Aunque el hilo conductor del mercado mundial de las drogas ilegales atravesaba “las cuentas” de cada grupo, sus rosarios y sus creencias eran distintos. Inmersos en territorios incluso a veces comunes, o de fronteras grises, Pablo Escobar y los Rodríguez Orejuela (narcos); Carlos Castaño y Ramón Isaza (paramilitares); el ‘Mono Jojoy’ y ‘Alfonso Cano’ (Farc) o ‘Nicolás Rodríguez’ y ‘Antonio García’ (Eln) no cabían en el mismo costal, y eran “frutos” de árboles genealógicos de la historia del crimen y la violencia que, metidos en el mismo cesto, se vinagraban.
Y así ocurrió con los integrantes de sus bandas y sus guerrillas: recargaban sus tanques con el combustible del narcotráfico, pero tenían motores, móviles y destinos algo diferentes.

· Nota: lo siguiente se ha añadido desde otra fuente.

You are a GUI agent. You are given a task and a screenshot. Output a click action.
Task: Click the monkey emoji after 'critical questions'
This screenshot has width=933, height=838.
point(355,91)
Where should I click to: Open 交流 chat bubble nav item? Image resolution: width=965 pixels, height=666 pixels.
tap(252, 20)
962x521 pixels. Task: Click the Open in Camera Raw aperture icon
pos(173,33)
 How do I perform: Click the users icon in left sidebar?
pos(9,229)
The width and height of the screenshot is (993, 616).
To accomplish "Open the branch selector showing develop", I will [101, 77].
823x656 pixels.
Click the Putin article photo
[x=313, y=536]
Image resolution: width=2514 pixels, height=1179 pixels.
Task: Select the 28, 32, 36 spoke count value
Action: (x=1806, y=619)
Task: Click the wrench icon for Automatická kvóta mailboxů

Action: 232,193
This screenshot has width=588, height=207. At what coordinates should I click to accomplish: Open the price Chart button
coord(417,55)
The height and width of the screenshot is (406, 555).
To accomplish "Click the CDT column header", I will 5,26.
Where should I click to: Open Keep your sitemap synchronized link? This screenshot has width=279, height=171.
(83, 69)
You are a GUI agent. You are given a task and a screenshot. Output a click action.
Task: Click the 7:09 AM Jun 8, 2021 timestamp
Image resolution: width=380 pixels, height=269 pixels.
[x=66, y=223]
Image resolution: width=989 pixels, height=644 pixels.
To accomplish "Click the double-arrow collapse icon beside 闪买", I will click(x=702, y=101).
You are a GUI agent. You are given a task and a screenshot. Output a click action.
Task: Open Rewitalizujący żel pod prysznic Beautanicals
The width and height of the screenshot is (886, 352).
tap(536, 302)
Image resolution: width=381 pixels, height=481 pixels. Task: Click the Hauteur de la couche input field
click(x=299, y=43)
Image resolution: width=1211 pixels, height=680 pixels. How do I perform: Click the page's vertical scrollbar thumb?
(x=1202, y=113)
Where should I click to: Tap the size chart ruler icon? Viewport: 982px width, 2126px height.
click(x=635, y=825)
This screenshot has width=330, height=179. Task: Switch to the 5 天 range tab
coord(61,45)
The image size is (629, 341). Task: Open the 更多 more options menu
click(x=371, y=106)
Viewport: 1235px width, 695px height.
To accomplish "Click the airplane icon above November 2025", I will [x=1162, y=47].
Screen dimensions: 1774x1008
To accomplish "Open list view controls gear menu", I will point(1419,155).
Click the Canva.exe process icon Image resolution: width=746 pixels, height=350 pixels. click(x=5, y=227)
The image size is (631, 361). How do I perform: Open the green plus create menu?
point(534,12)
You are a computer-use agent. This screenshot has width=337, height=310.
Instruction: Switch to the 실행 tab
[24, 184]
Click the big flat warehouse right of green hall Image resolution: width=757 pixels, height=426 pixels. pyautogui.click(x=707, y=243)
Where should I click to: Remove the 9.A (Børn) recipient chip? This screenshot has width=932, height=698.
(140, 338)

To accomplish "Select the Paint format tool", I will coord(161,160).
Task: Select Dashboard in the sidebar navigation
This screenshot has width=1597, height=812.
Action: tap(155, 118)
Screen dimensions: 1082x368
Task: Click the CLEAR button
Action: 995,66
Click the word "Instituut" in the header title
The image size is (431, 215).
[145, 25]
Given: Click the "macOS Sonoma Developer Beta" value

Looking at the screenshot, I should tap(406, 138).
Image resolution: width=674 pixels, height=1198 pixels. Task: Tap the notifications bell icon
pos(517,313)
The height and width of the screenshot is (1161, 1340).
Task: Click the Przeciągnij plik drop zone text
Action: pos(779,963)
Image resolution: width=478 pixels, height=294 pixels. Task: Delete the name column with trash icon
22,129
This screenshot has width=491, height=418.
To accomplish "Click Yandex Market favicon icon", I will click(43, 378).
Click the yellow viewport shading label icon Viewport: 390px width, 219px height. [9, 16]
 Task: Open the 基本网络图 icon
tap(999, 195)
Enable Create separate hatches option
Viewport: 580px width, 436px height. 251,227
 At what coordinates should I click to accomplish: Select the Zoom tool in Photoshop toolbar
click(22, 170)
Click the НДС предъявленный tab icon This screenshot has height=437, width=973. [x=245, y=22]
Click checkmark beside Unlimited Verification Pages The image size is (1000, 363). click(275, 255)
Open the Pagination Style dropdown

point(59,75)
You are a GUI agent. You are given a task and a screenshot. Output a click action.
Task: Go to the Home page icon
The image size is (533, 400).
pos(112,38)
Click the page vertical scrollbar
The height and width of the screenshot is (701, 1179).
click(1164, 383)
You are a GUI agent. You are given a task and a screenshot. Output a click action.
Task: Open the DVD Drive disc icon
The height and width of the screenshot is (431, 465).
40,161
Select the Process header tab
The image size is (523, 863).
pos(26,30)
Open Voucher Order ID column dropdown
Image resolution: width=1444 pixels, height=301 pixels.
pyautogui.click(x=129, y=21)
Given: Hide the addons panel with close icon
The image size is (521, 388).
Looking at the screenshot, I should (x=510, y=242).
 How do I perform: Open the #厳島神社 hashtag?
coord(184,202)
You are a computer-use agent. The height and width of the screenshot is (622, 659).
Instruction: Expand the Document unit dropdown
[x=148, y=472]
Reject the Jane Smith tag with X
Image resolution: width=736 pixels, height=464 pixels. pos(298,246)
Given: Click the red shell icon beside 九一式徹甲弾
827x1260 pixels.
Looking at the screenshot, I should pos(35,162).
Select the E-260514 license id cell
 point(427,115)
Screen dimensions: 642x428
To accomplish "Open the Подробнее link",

Hoy todas esas tripulaciones, sin importar mucho los uniformes y los “portafolios delincuenciales”, parecen atender sin reparos a un gran patrón de la ilegalidad. Una multinacional que rige un mercado letal y millonario: el de la estructura del narcotráfico y sus redes de lavado de activos. Un capital mafioso que ha logrado penetrar y homogenizar cada vez más aquellos ejércitos que antes combatían por algo más que territorios de cultivo, laboratorios y rutas de cocaína, incluidas ahora las utilidades no solo para su manutención sino también para insertarse en las diferentes capas de esta clase emergente (ligada a las mafias y sus aparatos de seguridad).
¿Puede haber algo benéfico en ese ambiente que sea resultado de las contradicciones y los cambios lentos en un país que ya no es el escenario de polaridades armadas y brutales que traían a diario masacres, desaparecidos, desplazados y secuestros?
Esa paulatina “desideologización” de los ejércitos ilegales, menos enfocada en el control político y social, sin objetivos militares estratégicos, y cada vez más reducida a un dominio territorial que garantice casi que exclusivamente operaciones de narcotráfico mediante clanes locales, regionales, nacionales e internacionales, representa amenazas, pero también oportunidades:
El problema hoy es que con una producción de cocaína en alza, un negocio con márgenes de utilidad superiores al 1.000 %, continúa siendo el mayor empleador en el espectro de las empresas criminales de Colombia. Un patrón con una oferta tentadora en una nación de gran fragilidad institucional, incapaz de cubrir con eficacia las necesidades básicas de su población más periférica, urbana y rural. Un país fragmentado, disperso, de notoria desigualdad.
Pero la ventaja está en entender que, sin más motivaciones que la riqueza fácil de aquella cultura mafiosa, además de una “oferta de empleo” que se aprovecha de la necesidad y la ignorancia de cientos de miles de jóvenes de los estratos más bajos, los “Otonieles” de Urabá, los “Pablitos” en Arauca y los “Pelusos” en Catatumbo cada vez tienen menos capacidad de permanencia. La “traquetización” de bandas y guerrillas debe ser oportunidad, debe ser “oro en polvo”, en la perspectiva de combatir y desestimular el narcotráfico con proyectos sociales y contundencia policial y judicial.
Esta cadena del empleo y del circuito económico del narcotráfico, en los que se descubren bandas y jefes reciclados una y otra vez, tras su paso por guerrillas, paramilitares y clanes mafiosos, se romperá en la medida en que el Estado demuestre que cada vez hay más oportunidades en la legalidad y ningún futuro posible en las filas y las armas del crimen organizado.